A prayer for Diarmait, King of Leinster
The doorway
Built around 1150-60, the western doorway of Killeshin Church is one of the finest surviving examples of Hiberno-Romanesque carving in Ireland. Four receding arches step inward; the inner orders carry chevrons and foliage, the second arch carries animals and birds, and the keystone of the outer arch is a bearded human head with curled locks. Eight pillars flank the opening, each capped with a distinct carved head - some clean-shaven, some with twisted moustaches and curled beards intertwined with serpents. Two inscriptions are cut into the stone: one on the north side asks a prayer for Diarmait, King of Leinster, and another commemorates Cellachan, thought to be the master stonemason. It looks like one man's life's work, and it has stood on this hillside for the better part of nine centuries.
A scriptorium in the glen
Gleann Uisean
Long before the carved doorway, this was a place of learning. A monastery called Gleann Uisean was founded here in the 6th or 7th century, traditionally by St Comgan or St Diarmait, and it ran a scriptorium of real importance - the Leinster material in the Annals of the Four Masters may have originated in this glen. It was a wealthy, vulnerable place: plundered in 1041 when the oak prayer-house was pulled down and a hundred people carried off, and burned again in 1077. The 12th-century church and its doorway were built on the bones of that older settlement.

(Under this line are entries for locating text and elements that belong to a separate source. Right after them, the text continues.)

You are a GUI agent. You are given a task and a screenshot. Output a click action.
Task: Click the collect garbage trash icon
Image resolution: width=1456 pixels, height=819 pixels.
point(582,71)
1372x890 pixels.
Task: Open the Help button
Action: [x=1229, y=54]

105 feet, gone for nothing
The tower that frightened the cattle
A round tower stood beside the monastery and was said to have been among the tallest in Ireland, perhaps 105 feet. It did not fall to Viking or Norman or weather. An 18th-century landowner had it demolished because he feared it might one day collapse and injure his cattle. Nothing of it remains. It is the sort of small, stupid loss that Irish heritage is full of, and standing in the empty field beside the doorway you can feel exactly where it should be.